Unfortunately for New York workers, New York has a notoriously weak workplace “whistleblower law”. Its general whistleblower statute, NY Labor Law § 740, provides (in pertinent part):
An employer shall not take any retaliatory personnel action against an employee because such employee does any of the following:
(a) discloses, or threatens to disclose to a supervisor or to a public body an activity, policy or practice of the employer that is in violation of law, rule or regulation which violation creates and presents a substantial and specific danger to the public health or safety, or which constitutes health care fraud;
(b) provides information to, or testifies before, any public body conducting an investigation, hearing or inquiry into any such violation of a law, rule or regulation by such employer; or
(c) objects to, or refuses to participate in any such activity, policy or practice in violation of a law, rule or regulation.
(Emphasis added.)
(A more specific whistleblower provision, NY Labor Law § 741, protects employees of “health care employers”.)
Per the bolded language, not every complaint about a legal violation gives rise to a cause of action under § 740. The Appellate Division’s decision in Diaz v. New York State Catholic Health Plan, Inc. 2015 NY Slip Op 08129 (App. Div. Nov. 12, 2015) illustrates this point. There, the court unanimously affirmed the dismissal of plaintiff’s § 740 claim, explaining:
The allegations that plaintiff … reported an assault and battery by a supervisor fail to state a claim under Labor Law § 740, the “Whistleblower” Law. Assault and battery by a supervisor is not “an activity, policy or practice of the employer that is in violation of law, rule or regulation which violation creates and presents a substantial and specific danger to the public health or safety, or which constitutes health care fraud” (Labor Law § 740[2][a]).

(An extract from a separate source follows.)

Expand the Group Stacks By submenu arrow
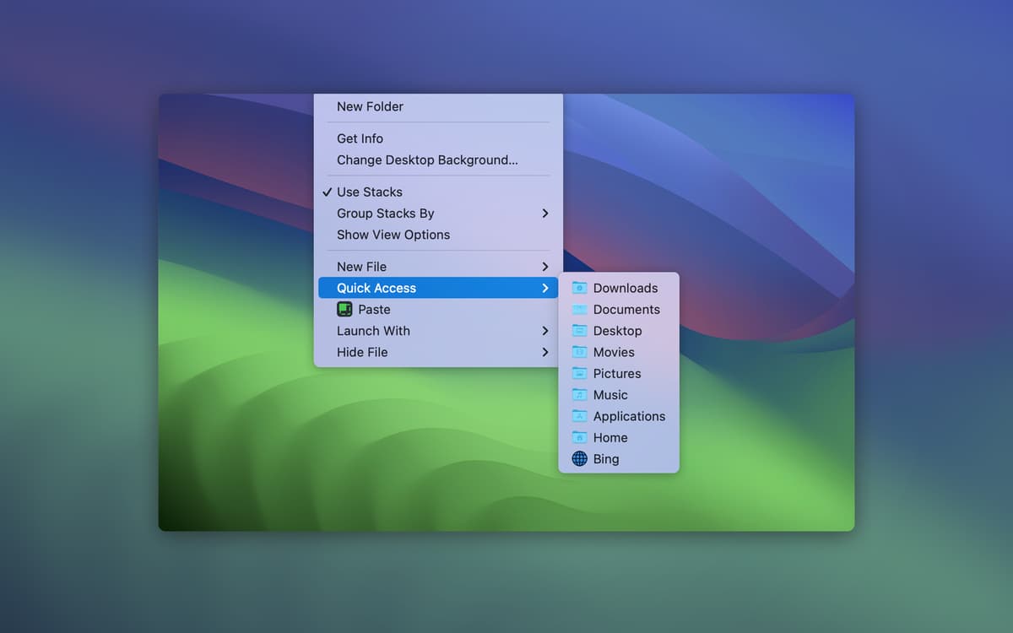Viewport: 1013px width, 633px height. [545, 214]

The court also affirmed the dismissal of plaintiff’s NYC Human Rights Law retaliation claims, finding that those claims “fail to allege facts establishing the requisite causal nexus between the protected activity and the adverse action” and “fail to allege facts establishing when the alleged retaliatory incidents occurred or how those incidents were causally connected to any protected activity.”